Keeping up with him wasn’t easy as he sped through the labyrinth of dusty streets in his bare feet. His house was a few flimsy pieces of plywood tied with string. A tattered tarp covered the dirt floor. In one corner was a girl missing an arm, sleeping on a straw mat. Ary was a little older than Rangsey. When she saw me, her face went dark with suspicion.
“Who have you brought here, Rangsey?” Ary whispered. He shrugged and looked down at his feet.
“It’s okay,” I said. “He’s done nothing wrong.”
“You speak Cambodian?” the girl asked.
“Some,” I said. And she smiled, a huge grin, full of life in this depressing shantytown on the outskirts of a wild city.
I sat down on the dirty tarp and learned that both parents were dead, one of gunshots and one of what sounded like AIDS. A land mine took her arm during a desperate attempt to steal rice from a nearby field.
I drew a decent salary from the USAWMD, and other than the rent on an apartment with no furniture, I spent none of it. It sat there in my bank waiting for a rainy day. Maybe this was my rainy day.
“If I help you, maybe you can help me,” I said. They glanced briefly at each other and settled their eyes on me, keeping them deliberately blank. Offers of help in their world usually came with strings attached.
“I’m going to have to visit here from time to time for my work and will need someone reliable to drive me around. Do you drive, Rangsey?”
An indignant look from the young boy. Everyone drives here, even the toddlers.

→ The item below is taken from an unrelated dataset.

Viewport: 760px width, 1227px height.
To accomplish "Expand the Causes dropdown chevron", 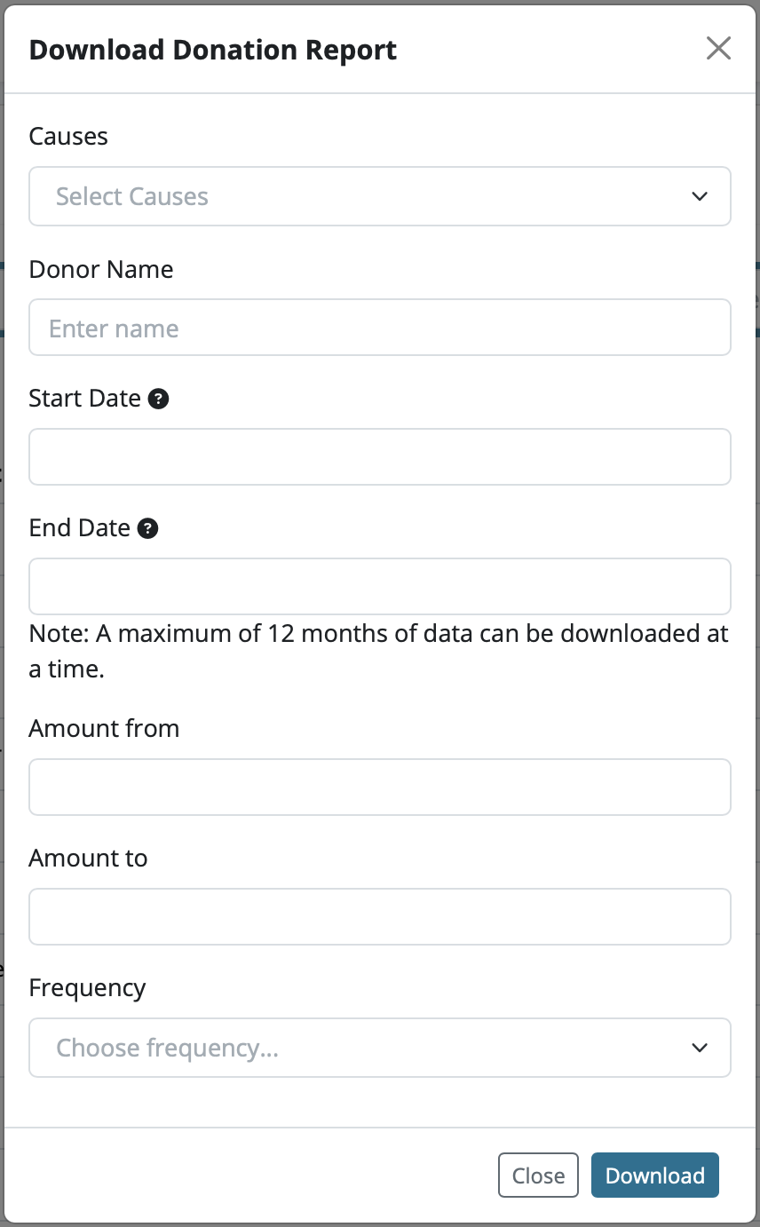I will pyautogui.click(x=700, y=196).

“If I buy you a motorbike, you can taxi for people when I’m not here but use it for me when I am here. I’ll arrange for money so you can keep the bike in decent shape. How does that sound?”
Ary’s face hardened at the offer. “Why do you do this?” she asked.
“I don’t know,” I said, honestly. “I guess I just want to. You can trust me.”
I could see her at that moment making a deal with fate, deciding to believe me when all her experience to this point had been to the contrary. Rangsey, thoughts of his own motorbike clouding his vision, looked desperately from Ary to me and back again.
“Thank you,” she said in a tiny voice. “We won’t let you down.”
“No, I don’t imagine you will,” I said, giving this wisp of a child a small hug.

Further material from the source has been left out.